• **CONSIGNE A**:
Comptez les lignes des enregistrements qui contiennent le mot « width », en respectant la casse. Donnez uniquement ce nombre.

• **EXTRAIT DU DOCUMENT**:
╭──

Maria-Nella : Justement, au
regard de l'actualité, comment vas-tu ?
Dominique Lhotte :
Je fais aller comme tout le monde. L'activité étant ralentie, je
cherche des occupations et des palliatifs à ce climat anxiogène. J'essaie de
m'occuper et je me suis découverte un talent pour la cuisine.
Maria-Nella :
Ne le dis pas trop fort car on va tous s'inviter chez toi en
respectant nos distances et les gestes barrières (rires).
Dominique Lhotte :
Et bien pourquoi pas ? (rires)
Maria-Nella : As-tu pensé
à des alternatives le temps que la crise passe ?
Dominique Lhotte :
Effectivement, cette crise sanitaire chamboule tout et nous pousse à
nous renouveler. Avec les compagnies je travaille depuis quelques temps sur la
promotion par le biais de captations. En gros, mettre à contribution des
nouvelles technologies afin que les spectacles continuent et que les compagnies
puissent en vivre.

╰──

• **ENREGISTREMENTS CONSERVÉS**:

╭──

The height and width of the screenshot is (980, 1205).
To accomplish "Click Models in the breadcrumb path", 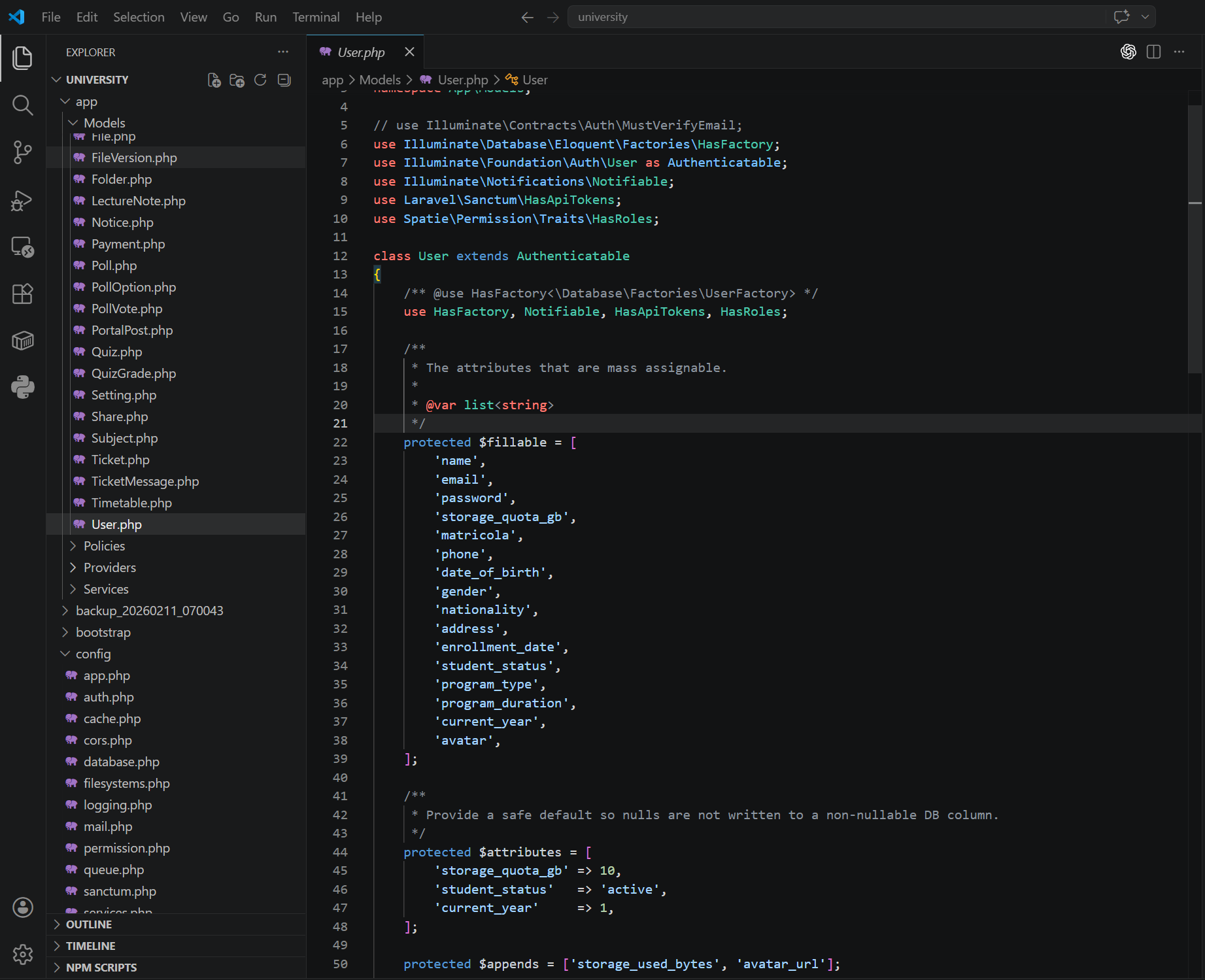I will 380,80.
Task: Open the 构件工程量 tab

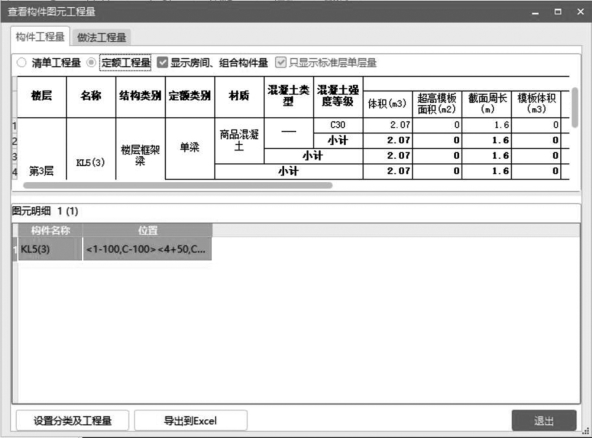Action: pos(40,37)
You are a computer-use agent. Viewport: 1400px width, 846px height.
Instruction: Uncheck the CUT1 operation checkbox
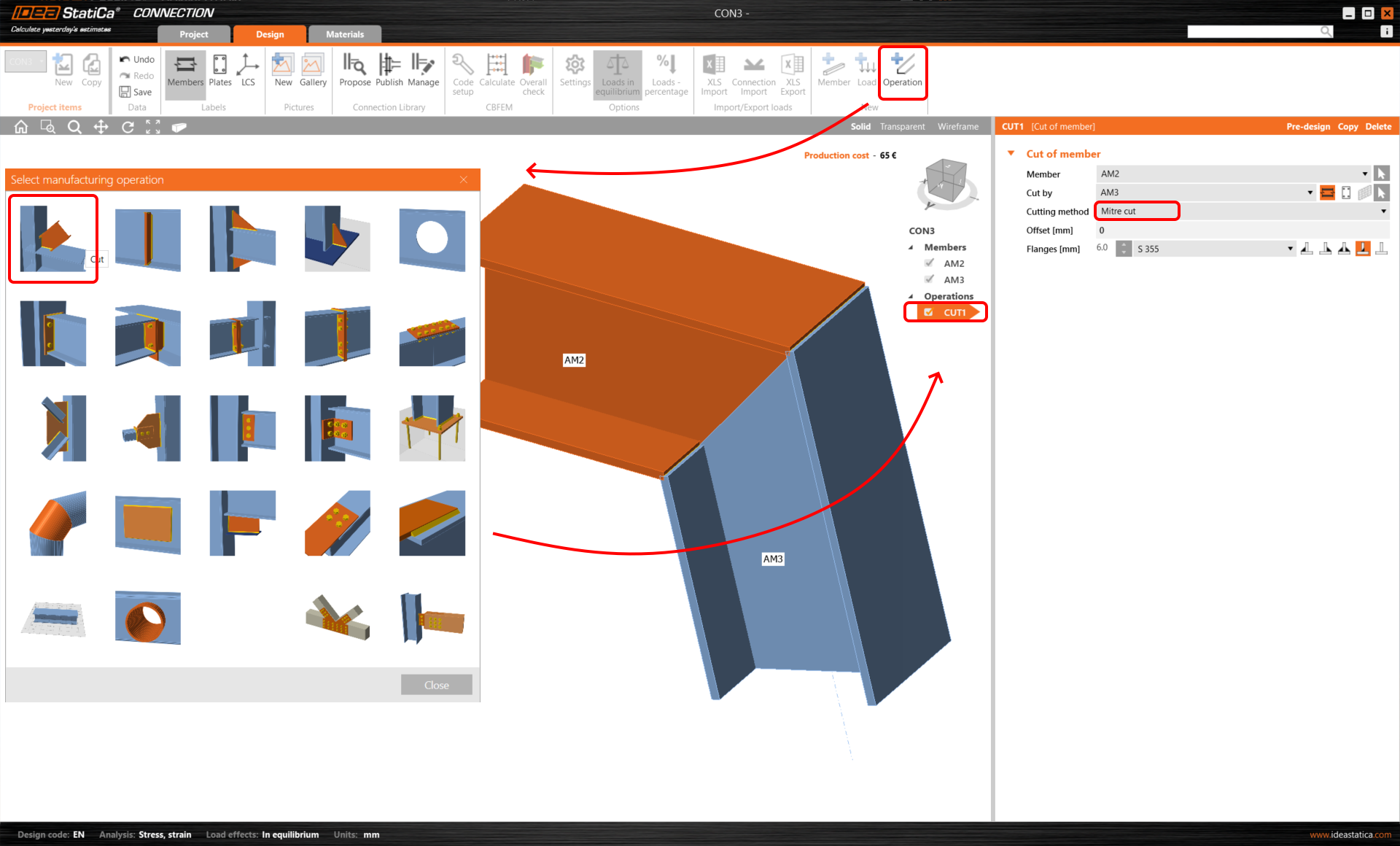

╰──

• **CONSIGNE B**:
Indiquez, s'il vous plaît, le domaine dans lequel Dominique Lhotte déclare avoir découvert un talent, selon l'entretien ci-dessus.

• **SOLUTION RÉDIGÉE A**:
2

• **SOLUTION RÉDIGÉE B**:
La cuisine.